Task description: Which lines have the string "computer"? Copy all of them from the entries below.

Data extracted from a collection:
* * *
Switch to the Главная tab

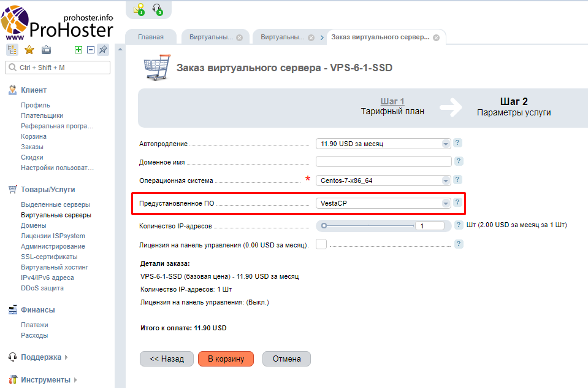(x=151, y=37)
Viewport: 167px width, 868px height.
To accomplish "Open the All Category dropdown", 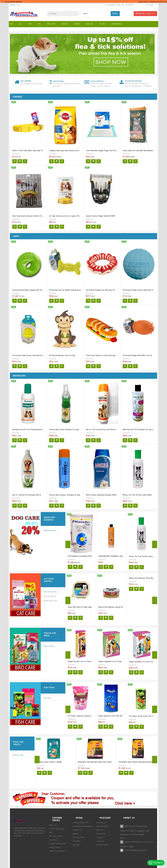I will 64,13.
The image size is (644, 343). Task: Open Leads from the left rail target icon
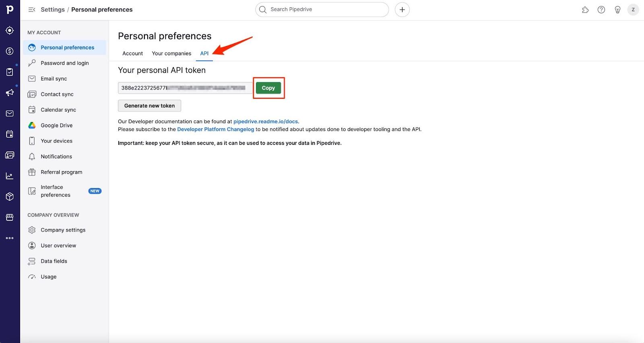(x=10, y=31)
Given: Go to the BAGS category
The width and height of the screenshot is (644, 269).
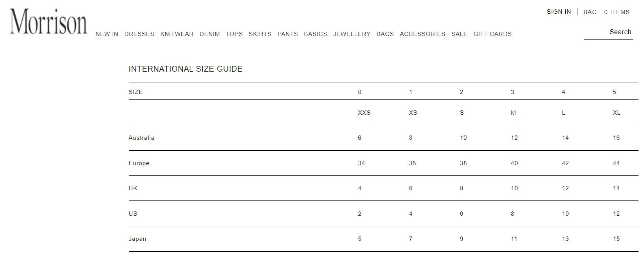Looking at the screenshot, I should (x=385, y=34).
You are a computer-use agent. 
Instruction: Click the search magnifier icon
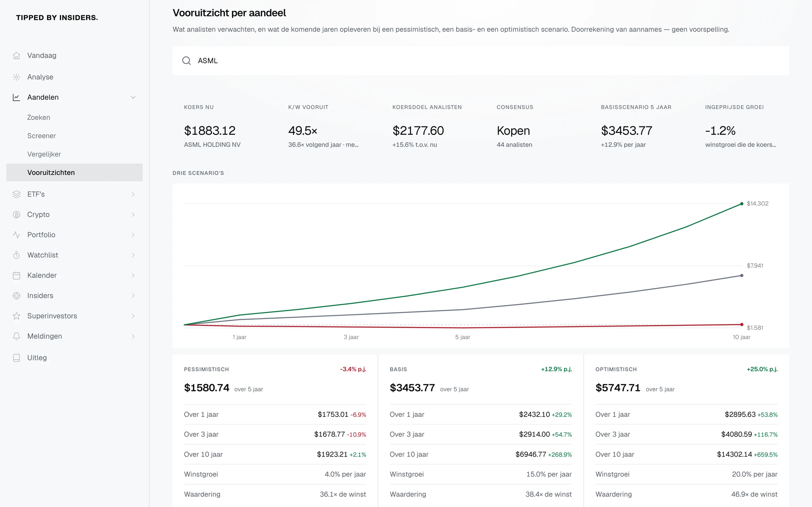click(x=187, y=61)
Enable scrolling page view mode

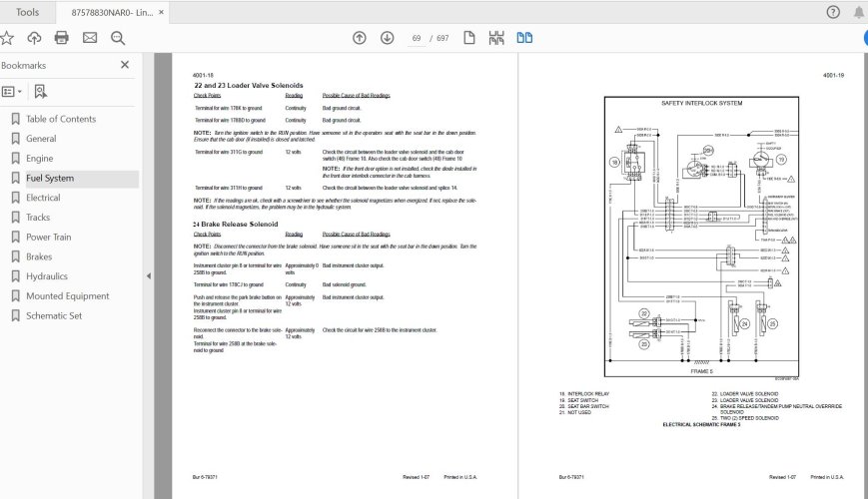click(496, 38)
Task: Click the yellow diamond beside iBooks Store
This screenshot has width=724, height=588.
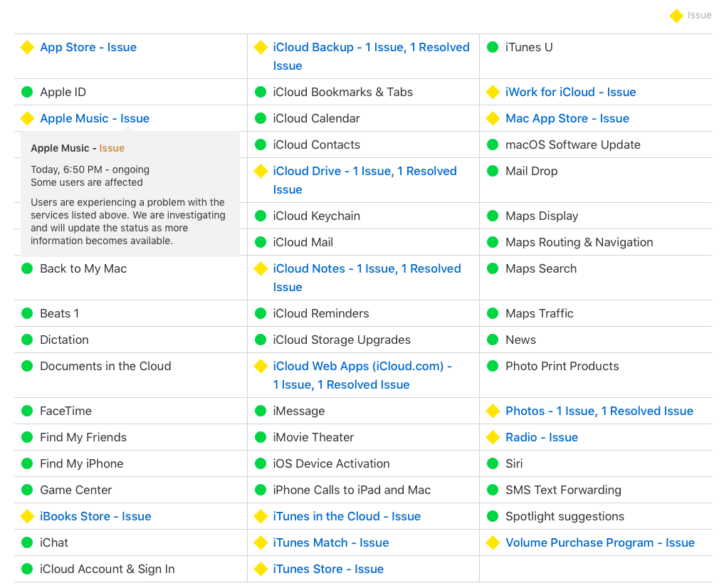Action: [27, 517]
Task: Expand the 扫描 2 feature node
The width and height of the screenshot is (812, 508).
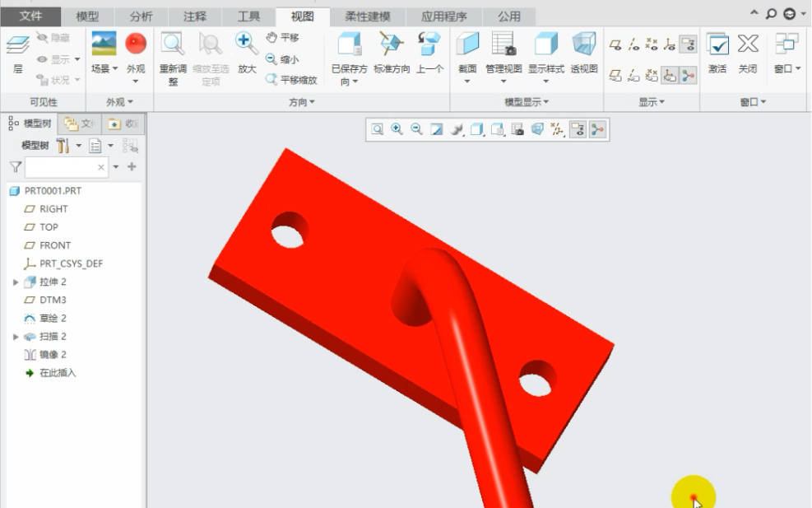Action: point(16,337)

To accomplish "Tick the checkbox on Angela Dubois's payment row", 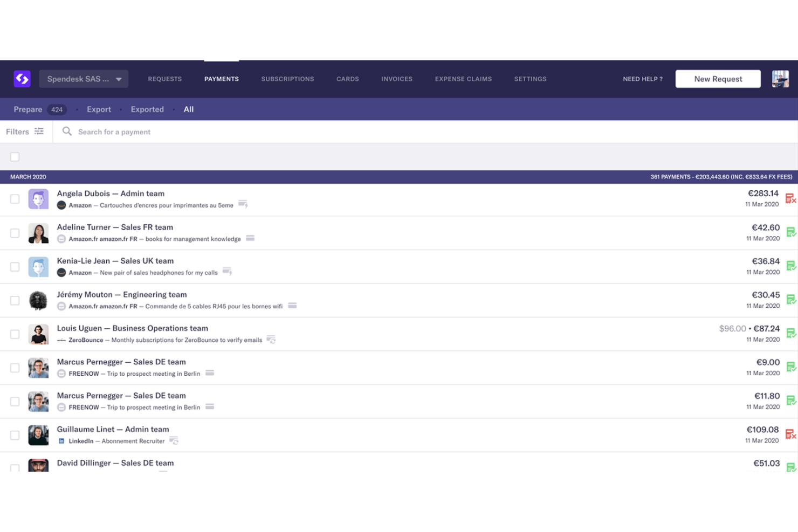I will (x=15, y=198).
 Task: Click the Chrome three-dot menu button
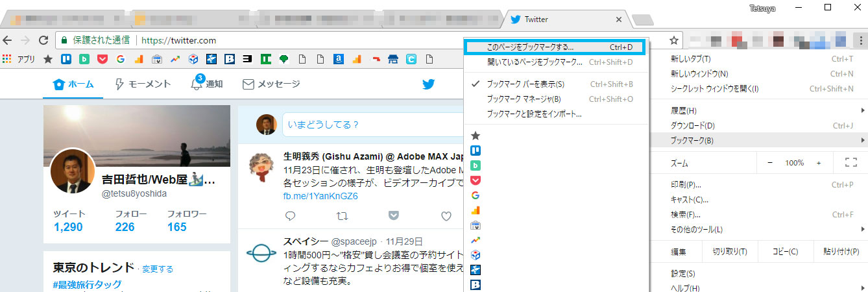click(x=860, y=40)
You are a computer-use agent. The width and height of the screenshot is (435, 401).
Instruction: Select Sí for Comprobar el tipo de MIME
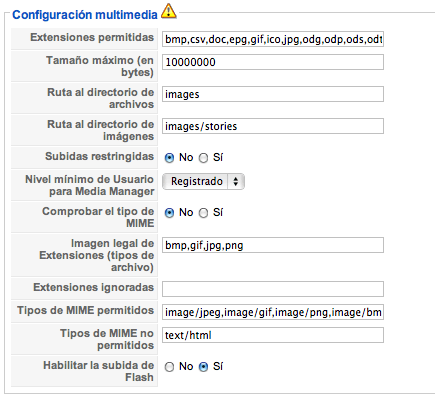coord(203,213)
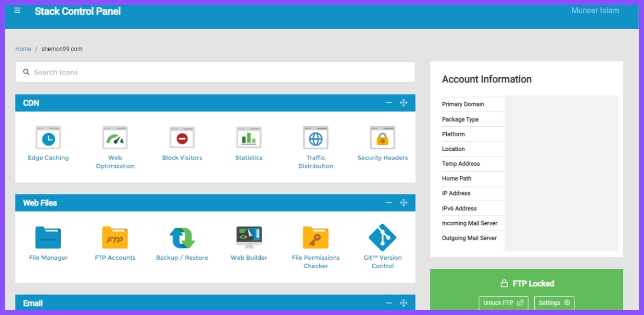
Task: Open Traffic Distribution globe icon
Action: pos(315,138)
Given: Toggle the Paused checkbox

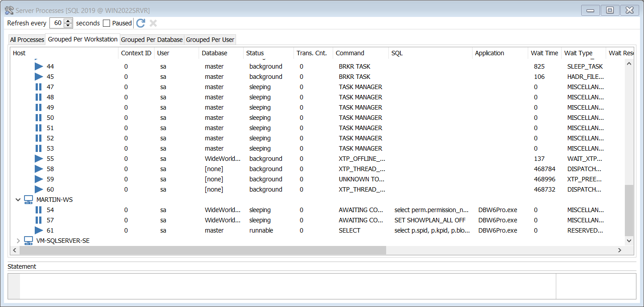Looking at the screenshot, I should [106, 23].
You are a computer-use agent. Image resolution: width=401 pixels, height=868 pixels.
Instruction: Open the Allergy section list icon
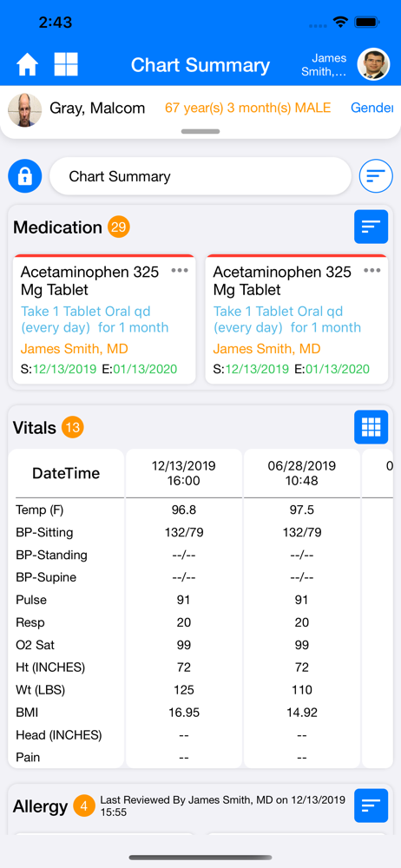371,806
* * *
Answer space:
You are a computer-use agent. 
You are a computer-use agent. The width and height of the screenshot is (435, 401).
You are a computer-use agent. Image resolution: width=401 pixels, height=868 pixels.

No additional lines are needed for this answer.